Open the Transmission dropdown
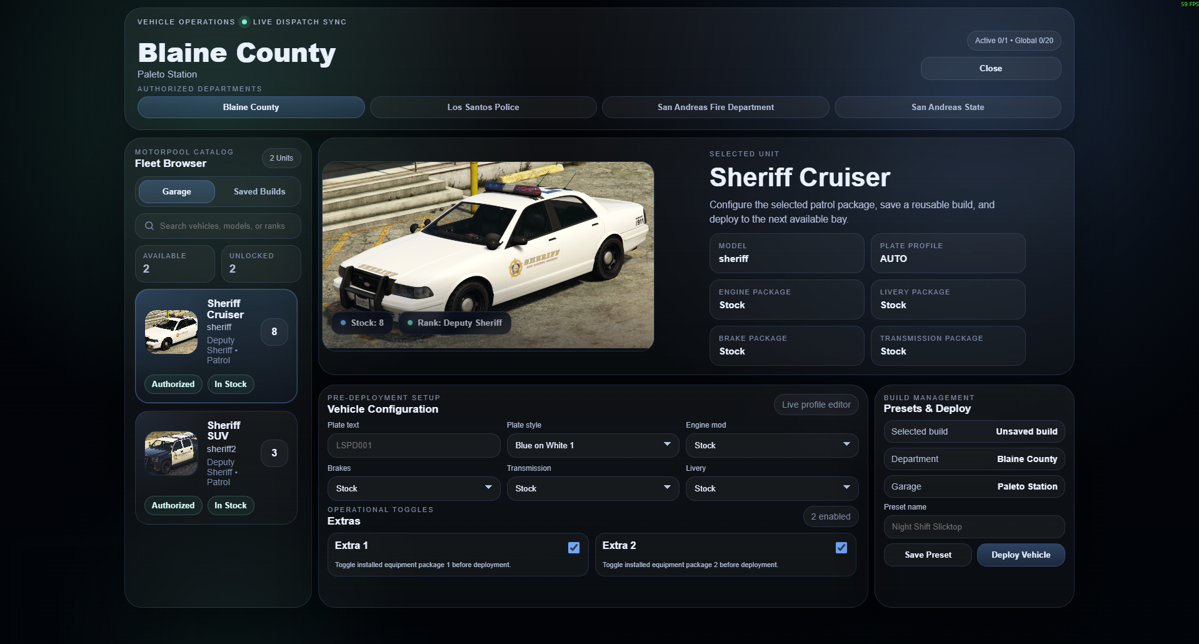 592,488
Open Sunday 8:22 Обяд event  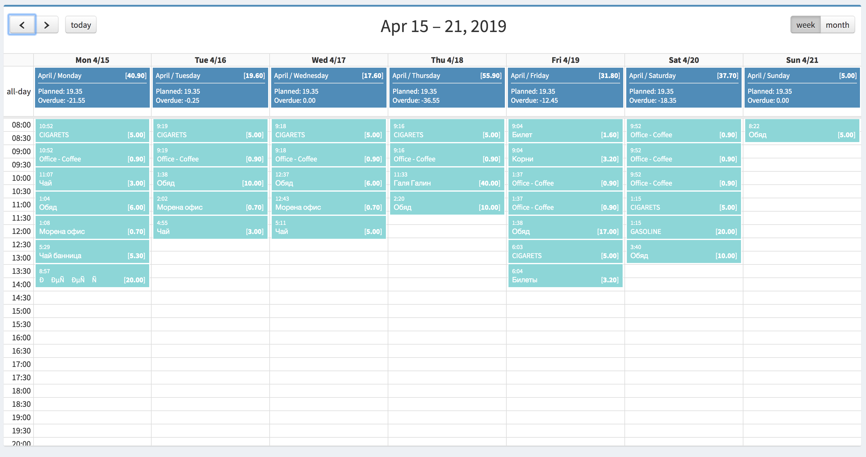pyautogui.click(x=802, y=131)
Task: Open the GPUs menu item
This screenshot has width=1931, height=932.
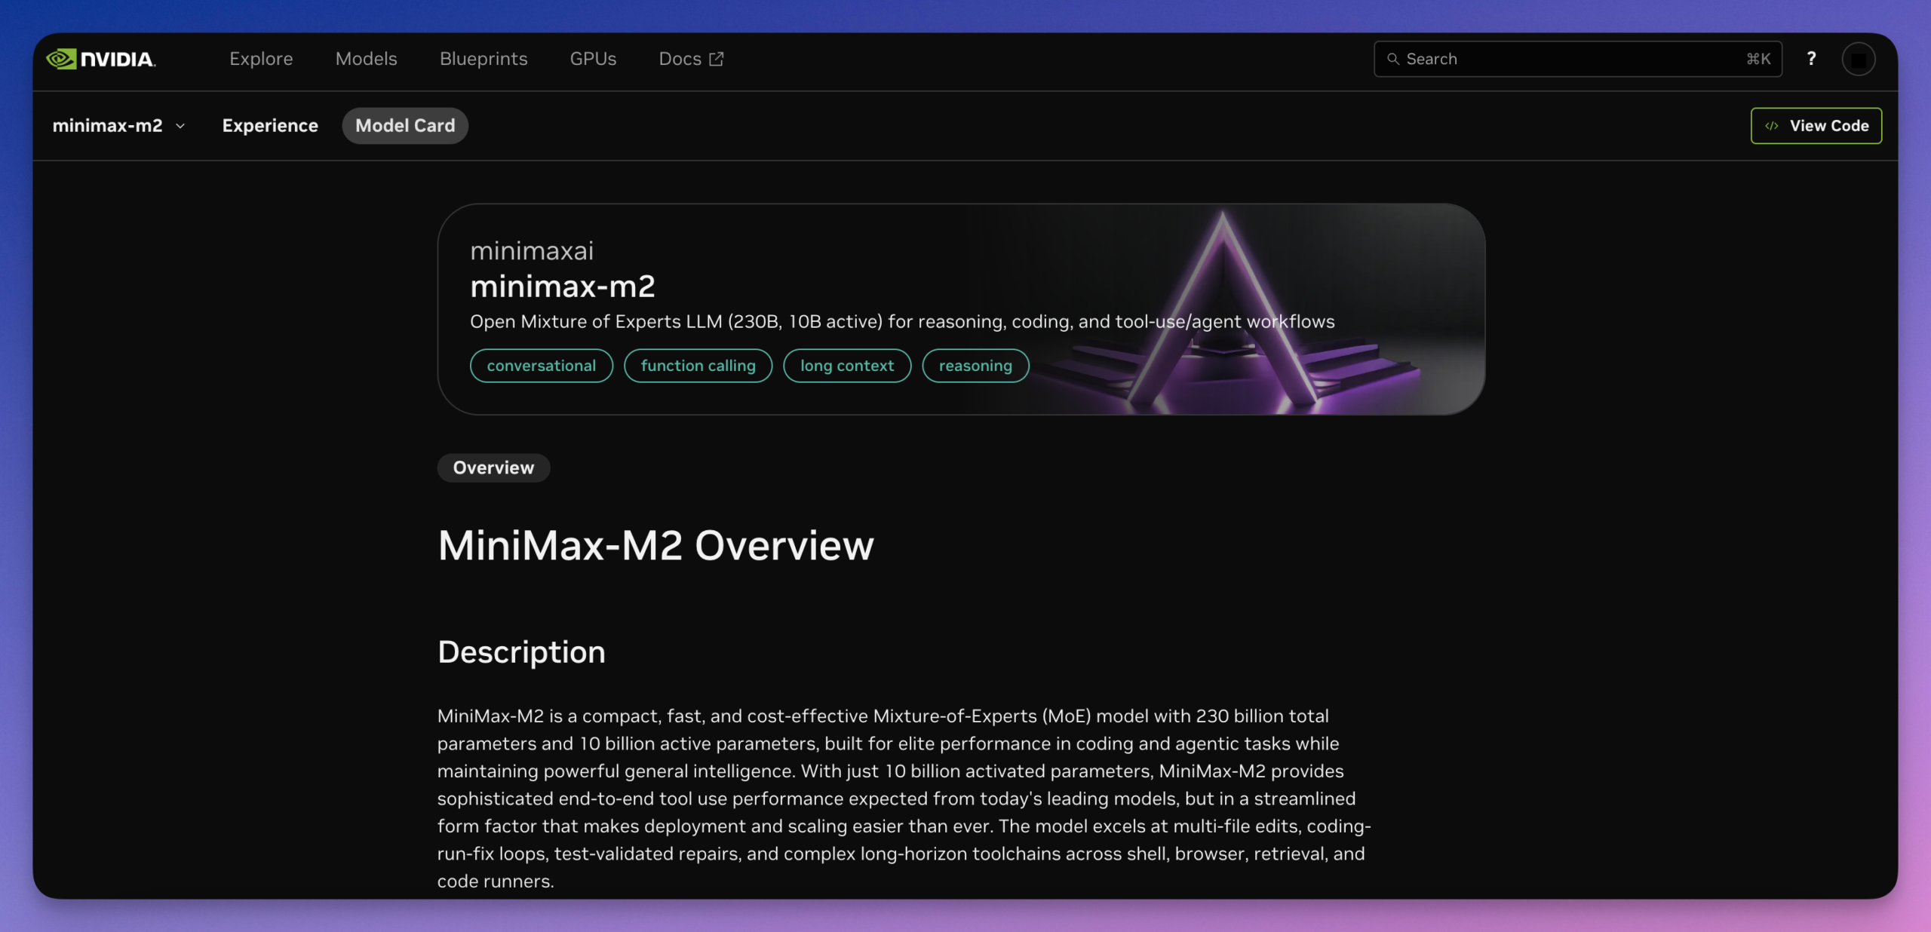Action: pos(593,58)
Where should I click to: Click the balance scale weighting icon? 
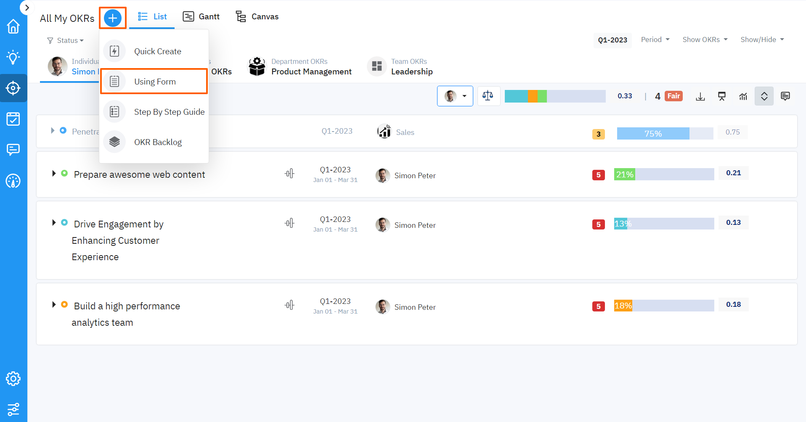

**Directions for this task**
Output nothing but the lines from the line with "This screenshot has width=1931, height=932." through the last line of the material above, please, word for word and without the pictures.

**Exercise output**
This screenshot has width=1931, height=932.
Action: pos(593,58)
Where should I click to: Click the balance scale weighting icon? 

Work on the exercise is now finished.